Data for analysis:
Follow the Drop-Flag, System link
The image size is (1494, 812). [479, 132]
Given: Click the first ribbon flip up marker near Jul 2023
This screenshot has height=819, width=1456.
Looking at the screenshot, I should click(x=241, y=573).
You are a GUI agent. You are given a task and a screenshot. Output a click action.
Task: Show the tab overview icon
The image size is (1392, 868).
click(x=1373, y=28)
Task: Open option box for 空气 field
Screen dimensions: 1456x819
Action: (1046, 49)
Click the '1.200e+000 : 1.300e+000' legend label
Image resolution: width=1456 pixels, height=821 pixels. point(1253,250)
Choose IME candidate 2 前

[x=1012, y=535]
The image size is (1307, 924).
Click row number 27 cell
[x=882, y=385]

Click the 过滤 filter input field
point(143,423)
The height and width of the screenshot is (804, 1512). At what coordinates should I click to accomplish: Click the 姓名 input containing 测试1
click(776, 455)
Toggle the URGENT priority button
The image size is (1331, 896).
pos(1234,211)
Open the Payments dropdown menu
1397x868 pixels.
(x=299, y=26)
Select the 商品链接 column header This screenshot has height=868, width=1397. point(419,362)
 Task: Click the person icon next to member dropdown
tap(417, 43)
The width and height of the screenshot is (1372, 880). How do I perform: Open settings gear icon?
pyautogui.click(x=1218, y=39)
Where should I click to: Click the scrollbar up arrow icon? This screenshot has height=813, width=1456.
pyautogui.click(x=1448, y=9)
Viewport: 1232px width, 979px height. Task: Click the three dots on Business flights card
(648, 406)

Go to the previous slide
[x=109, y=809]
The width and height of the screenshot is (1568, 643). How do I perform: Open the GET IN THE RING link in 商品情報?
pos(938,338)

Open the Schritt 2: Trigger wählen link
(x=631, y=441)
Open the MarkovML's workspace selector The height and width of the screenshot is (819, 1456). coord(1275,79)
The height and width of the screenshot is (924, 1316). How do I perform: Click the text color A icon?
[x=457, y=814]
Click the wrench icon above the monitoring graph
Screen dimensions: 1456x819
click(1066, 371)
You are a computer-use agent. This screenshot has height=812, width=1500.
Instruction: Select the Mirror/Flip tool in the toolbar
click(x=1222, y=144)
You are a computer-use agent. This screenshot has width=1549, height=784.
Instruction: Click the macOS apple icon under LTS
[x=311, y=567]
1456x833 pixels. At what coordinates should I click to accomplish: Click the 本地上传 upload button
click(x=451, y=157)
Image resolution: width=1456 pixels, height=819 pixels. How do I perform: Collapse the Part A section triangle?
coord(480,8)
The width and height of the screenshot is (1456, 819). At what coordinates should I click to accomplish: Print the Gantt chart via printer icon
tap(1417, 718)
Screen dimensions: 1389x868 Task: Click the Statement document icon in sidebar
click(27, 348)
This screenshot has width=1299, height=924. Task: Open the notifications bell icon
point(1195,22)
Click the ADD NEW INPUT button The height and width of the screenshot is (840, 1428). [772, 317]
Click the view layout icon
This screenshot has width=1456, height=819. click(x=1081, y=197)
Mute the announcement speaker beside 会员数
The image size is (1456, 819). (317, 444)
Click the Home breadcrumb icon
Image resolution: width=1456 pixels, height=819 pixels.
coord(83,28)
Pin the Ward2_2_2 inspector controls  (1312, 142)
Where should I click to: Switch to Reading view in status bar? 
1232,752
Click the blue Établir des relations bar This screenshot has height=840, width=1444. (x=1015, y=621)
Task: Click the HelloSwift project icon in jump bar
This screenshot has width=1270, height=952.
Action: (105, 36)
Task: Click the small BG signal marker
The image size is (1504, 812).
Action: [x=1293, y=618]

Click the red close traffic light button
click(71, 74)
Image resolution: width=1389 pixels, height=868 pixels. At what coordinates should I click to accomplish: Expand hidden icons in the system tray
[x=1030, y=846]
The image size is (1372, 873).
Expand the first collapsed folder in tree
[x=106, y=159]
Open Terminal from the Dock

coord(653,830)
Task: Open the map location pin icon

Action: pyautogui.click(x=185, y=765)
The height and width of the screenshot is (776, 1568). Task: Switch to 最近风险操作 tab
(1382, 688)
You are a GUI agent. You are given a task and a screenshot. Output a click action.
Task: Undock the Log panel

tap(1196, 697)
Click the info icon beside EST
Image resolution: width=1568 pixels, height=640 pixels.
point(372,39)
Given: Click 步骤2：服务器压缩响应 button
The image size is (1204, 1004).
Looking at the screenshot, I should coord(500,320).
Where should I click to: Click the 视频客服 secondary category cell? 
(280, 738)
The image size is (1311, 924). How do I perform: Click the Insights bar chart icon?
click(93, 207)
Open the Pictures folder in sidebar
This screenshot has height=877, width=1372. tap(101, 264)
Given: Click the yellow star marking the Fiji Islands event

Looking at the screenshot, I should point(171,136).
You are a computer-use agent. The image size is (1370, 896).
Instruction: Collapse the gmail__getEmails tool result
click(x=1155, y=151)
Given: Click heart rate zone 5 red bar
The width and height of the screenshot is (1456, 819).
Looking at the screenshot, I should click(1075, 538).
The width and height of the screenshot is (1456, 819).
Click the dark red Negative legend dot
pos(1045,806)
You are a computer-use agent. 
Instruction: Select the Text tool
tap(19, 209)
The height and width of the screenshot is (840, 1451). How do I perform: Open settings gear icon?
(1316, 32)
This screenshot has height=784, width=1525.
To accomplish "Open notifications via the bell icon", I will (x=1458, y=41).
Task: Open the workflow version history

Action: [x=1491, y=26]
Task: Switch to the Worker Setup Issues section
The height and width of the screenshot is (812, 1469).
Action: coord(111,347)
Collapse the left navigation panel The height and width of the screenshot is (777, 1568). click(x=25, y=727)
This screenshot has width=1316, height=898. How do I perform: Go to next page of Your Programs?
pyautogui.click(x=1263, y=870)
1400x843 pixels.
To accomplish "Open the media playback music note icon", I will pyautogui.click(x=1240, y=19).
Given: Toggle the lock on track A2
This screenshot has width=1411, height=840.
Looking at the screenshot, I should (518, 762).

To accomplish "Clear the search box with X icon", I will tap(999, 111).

Activity:
With both ends included, please retype exactly the lines from the line containing "This screenshot has width=1411, height=840." to the final line of the data.

Result below:
This screenshot has width=1411, height=840.
Looking at the screenshot, I should (518, 762).

To accomplish "Clear the search box with X icon", I will tap(999, 111).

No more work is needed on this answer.